Ma il Comune si è accorto delle baby gang?

Duemila genitori firmano per cercare delle risposte e delle soluzioni agli episodi di violenza che vedono tra i protagonisti i ragazzini. Nessun intervento da Palazzo di Città, nè dagli assessorati alla Sicurezza e alle Politiche Sociali

Raccolta firme

Duemila firme in pochi giorni sono il segnale che la preoccupazione e la paura serpeggiano, forti, nella popolazione foggiana. Ma non al Comune di Foggia, a quanto pare. Nessun intervento da Palazzo di Città. Non una parola che fosse una all’indomani dei gravi casi di aggressione che hanno coinvolto adulti e ragazzini. Eppure la violenza e la devianza minorile, assieme alla sicurezza, sono temi di preminente interesse per il governo cittadino. Ma né dal fronte Politiche sociali e della Famiglia, guidato dalla leghista Raffaella Vacca, né dal fronte sicurezza urbana, affidato a Cinzia Carella, è giunto alcunché. E potremmo continuare con quello alla Cultura (che non è solo spettacolo), quello ex Annona per i rapporti con gli esercizi commerciali, e tutto il fronte amministrazione. Solo l’assessore alla Pubblica Istruzione, Claudia Lioia, avrebbe raggiunto le famiglie sabato scorso per partecipare alla raccolta firme. Ma informalmente, quasi a titolo personale. Prima come cittadina che come assessore.

Non una dichiarazione ufficiale, non la comunicazione di un avvio di attività in questo senso, non una messa in contatto con le famiglie, non l’insediamento di un tavolo con genitori ed associazionismo.

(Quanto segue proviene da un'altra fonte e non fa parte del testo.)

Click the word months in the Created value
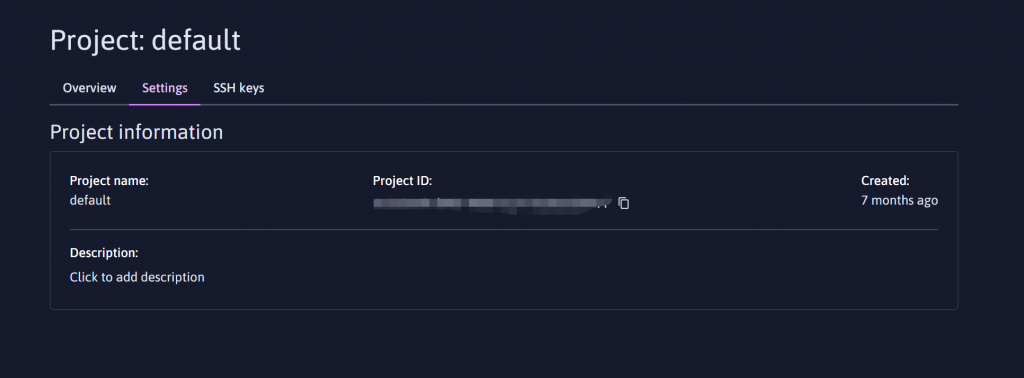The height and width of the screenshot is (378, 1024). click(891, 200)
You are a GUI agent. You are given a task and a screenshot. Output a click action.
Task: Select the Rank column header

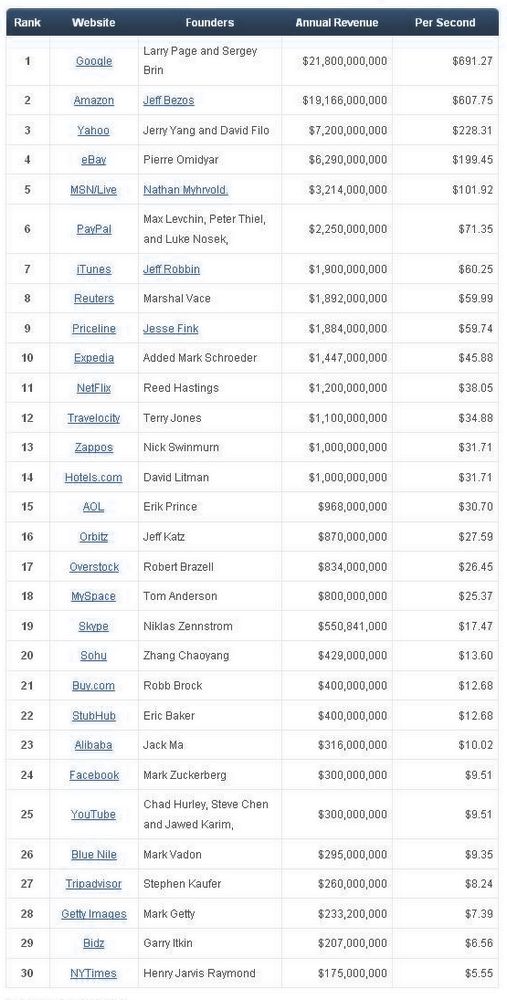pos(27,22)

Madri e padri sono scesi in campo da soli e non è un caso, probabilmente, che si stanno rivolgendo direttamente al Prefetto, Raffaele Grassi. All’istituzione che, evidentemente, in questo momento, confortati anche dall’attivismo del Prefetto, sentono più vicina, più rassicurante. Il Comune è stato completamente bypassato.

E’ al Prefetto che ha scritto Antonio De Santis la notte dell’aggressione. E’ al Prefetto che le famiglie si sono rivolte con una lettera aperta qualche ora dopo. Ed è a loro che Grassi ha risposto, direttamente a mezzo stampa. Ma la Prefettura è Interni, è Forze di Polizia, è anzitutto delegata sul fronte repressivo, dell’ordine pubblico. L’aspetto culturale, quello della prevenzione dovrebbe essere materia della politica. Che, con i suoi assessorati più importanti, dovrebbe attivarsi, mettersi in contatto con le famiglie, far sentire la propria presenza, concertare misure ed iniziative anzitutto culturali. Quello della devianza minorile è un problema culturale o è tema che ha a che fare con la repressione? Rivolgersi direttamente al Prefetto, affidare a lui l’accorato appello e la soluzione di un problema afferente le giovani generazioni è normale o, al contrario, rischia di conclamare il fallimento della politica? Bypassare il Comune è un brutto segnale, la politica dovrebbe preoccuparsene.

“Non è passato nessuno di qua” fa sapere un genitore che ha presidiato tutto il tempo il banchetto di raccolta firme sabato scorso, con riferimento alla Comune di Foggia. “Nessuno ci ha mai chiamato” continuano i genitori. Qualcuno ha intravisto Claudia Lioia, come detto più su. Ha firmato. Si sarebbe messa a disposizione in caso di necessità. Ma l’amministrazione dovrebbe agganciare e gestire il tema, non andare a ruota.

Silenzio ed inerzia appaiono tanto più singolari se si pensa che alcuni degli assessorati richiamati afferiscono ai temi su cui più si è spesa la Lega in campagna elettorale e quelli su cui più si è battuta al momento della ripartizione delle deleghe. Quelli caratterizzanti, insomma, quella forza politica. Che li ha ottenuti (a prescindere dalle divisioni post sopraggiunte). Ma di cui, ad oggi, si fatica ad intravedere la qualità dell'azione politica. 

"Non possiamo abituarci a questo degrado culturale" il grido di dolore di De Santis a Foggiatoday. E no, la città non può. Ed il Comune dovrebbe fare la sua parte.